Pregnancy is a unique physiologic condition that guarantees the survival of the semiallogenic embryo during the long period of gestation. The placenta plays a key role in the maintenance of local tolerance and allows the mother to accept the embryo until completion of pregnancy. The complex process of tolerance accompanying the survival of the foetus is controlled at the embryo-maternal interface by factors deriving from decidualized endometrium and from the trophoblast itself. Trophoblasts develop various strategies to evade the damaging attack by the maternal immune response including expression of non-classical MHC class I antigens and of complement regulatory proteins. Also, cytokines released at the feto-meternal interface play an important role in regulating embryo survival controlling not only the maternal immune response but also angiogenesis and vascular remodelling.
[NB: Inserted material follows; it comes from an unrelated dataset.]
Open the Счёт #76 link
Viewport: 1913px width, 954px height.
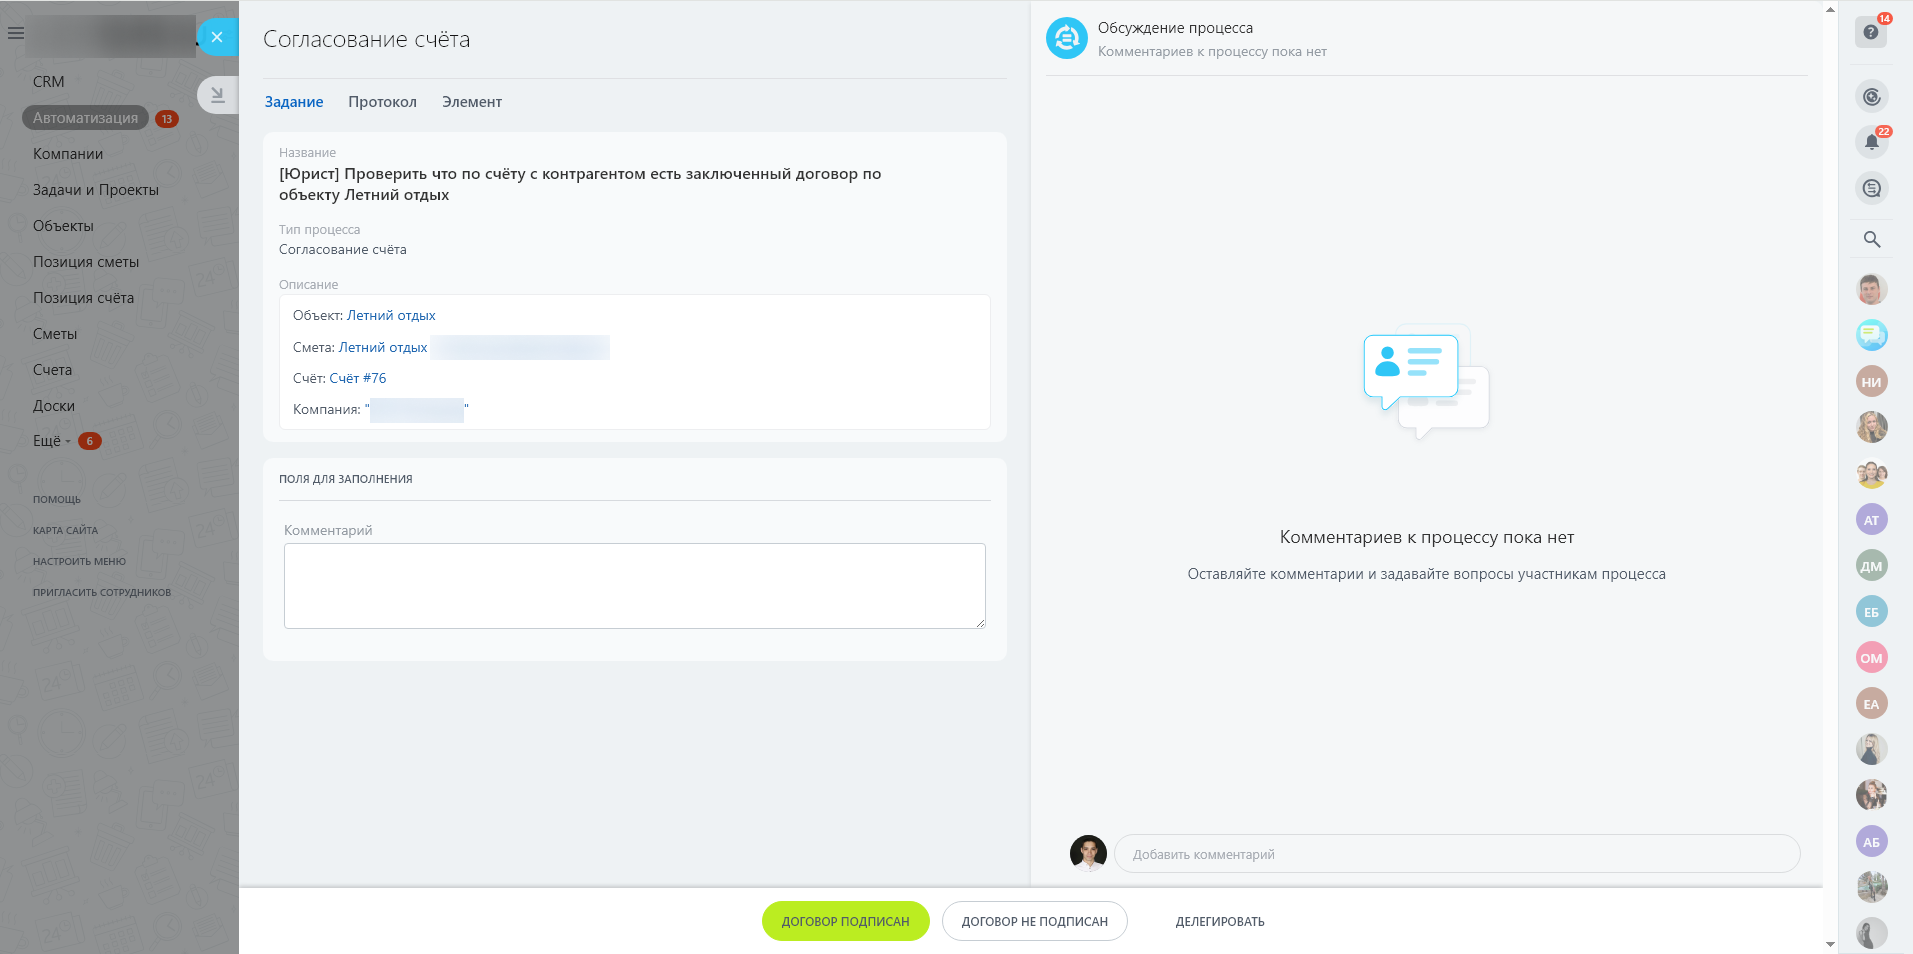[358, 378]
The delicate equilibrium established between the mother and the foetus can be compromised in pathological condition of pregnancy as a result of humoral and/or cellular response of the mother against trophoblast antigens leading to sponstaneous miscarriage. Cytotoxic cells and antibodies to trophoblast and endothelial cells are frequently found in patients with recurrent spontaneous abortion. This review article focuses on the delicate equilibrium established at the feto-maternal interface during pregnancy examining the various strategies devised by the embryo to evade the maternal immune attack, and the pathological conditions in which this equilibrium is compromised leading to serious complications of pregnancy.